─── TEKS BACAAN ───
Search

Pondok Pesantren Mansyaul Huda 2 Senori Tuban, Gunakan Sistem Salaf dengan Sentuhan Modern

Perkembangan kualitas pondok pesantren NU di desa sangat pesat. Seperti yang dialami ponpes Mansyaul Huda 2 Senori Tuban. Meski sudah berdiri hampir satu abad. Tetapi pesantren yang pengajaranya masih salaf ini baru mengupayakan inovasi dalam sepuluh tahun terakhir.

Hal ini juga diungkapkan Abdul Muiz pengasuh pesantren, mengingat letak pesantren yang berada di desa yang mengakibatkan rata-rata santri berasal dari masyarakat tani. Belum maju, sehingga masih menggunakan pembelajaran lama. Jadi perlu adanya program-program baru agar santri tidak tertinggal.

Pesantren ini juga melakukan pembagian kelas menururt tingkat. Untuk bisa membedakan kemampuan santri. Sehingga tidak terjadi kesenjangan antara santri yang sudah mahir dengan yang baru memulai

Baca Juga:  Nikmati Kesegaran Angin di Pantai Kelapa di Tuban

“Meski kami belum memiliki sekolah sendiri, namun system pembelajaranya sinergi dengan lembaga pendidikan sekitrar. Selain itu hampir seluruh pengurus ponpes di Senori menjadi bagian tenaga pengajar di yayasan Sunnatunnur,”kata pria yang pernah kuliah S1 di Universitas Al Azhar Kairo Mesir.

Program Unggulan

Program unggulan di pesantren ini tidak jauh berbeda dengan pesantren pada umumnya. Karena masih termasuk pesantren salaf. Metode pengajaranya ada hafalan sekaligus pemahaman. Gus Muiz menerapkan terminologi ilmu hadis. Didalamnya ada belajar secara hafalan ada belajar secara pemahaman. Namanya istilahnya diroyah dan riwayah

“Anak-anak itu menghafal, setelah menghafal apa yang di hafalkan itu di ajarkan kembali ke temanya atau sorogan. Jadi setelah hafal baru ditambah. Kalau selama ini di pondok biasanya hafalan kitab. Disini ada jenjang kelasnya I’dad. Kelas jurumiyah. Setelah kelas jurumiyah kelas imriti. Setelah kelas imriti kelas aliyah. Setelah itu kelas mahasiswa. Yang besar-besar yang sudah lulus SMA itu,”tuturnya.
─── DATA YANG DIBERIKAN ───
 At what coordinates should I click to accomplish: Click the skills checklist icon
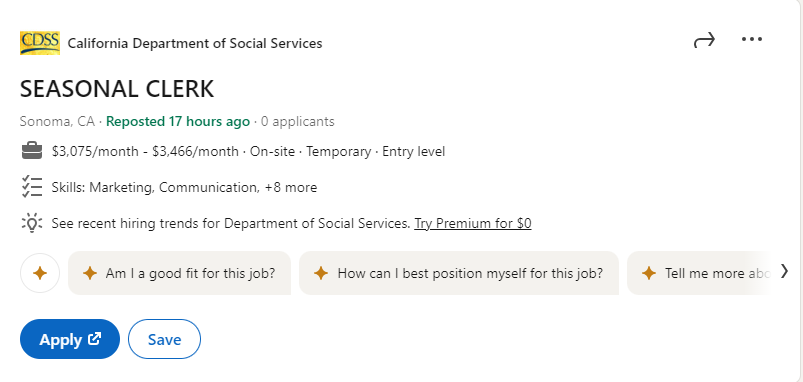point(32,187)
───
INSTRUKSI TUGAS 1:
Jawablah pertanyaan berikut berdasarkan artikel tentang Pondok Pesantren Mansyaul Huda 2 Senori Tuban.
(a) Siapa nama pengasuh pesantren tersebut?
(b) Rata-rata santri berasal dari masyarakat apa?
(c) Kelas apa yang ditempuh setelah kelas jurumiyah?
INSTRUKSI TUGAS 2: Kutiplah bagian teks bacaan yang dimulai dengan "Perkembangan kualitas pondok" dan berlanjut hingga "sepuluh tahun terakhir.".
Materi yang disertakan di atas tidak diperlukan.

HASIL 1:
(a) Abdul Muiz.
(b) Masyarakat tani.
(c) Kelas imriti.

HASIL 2:
Perkembangan kualitas pondok pesantren NU di desa sangat pesat. Seperti yang dialami ponpes Mansyaul Huda 2 Senori Tuban. Meski sudah berdiri hampir satu abad. Tetapi pesantren yang pengajaranya masih salaf ini baru mengupayakan inovasi dalam sepuluh tahun terakhir.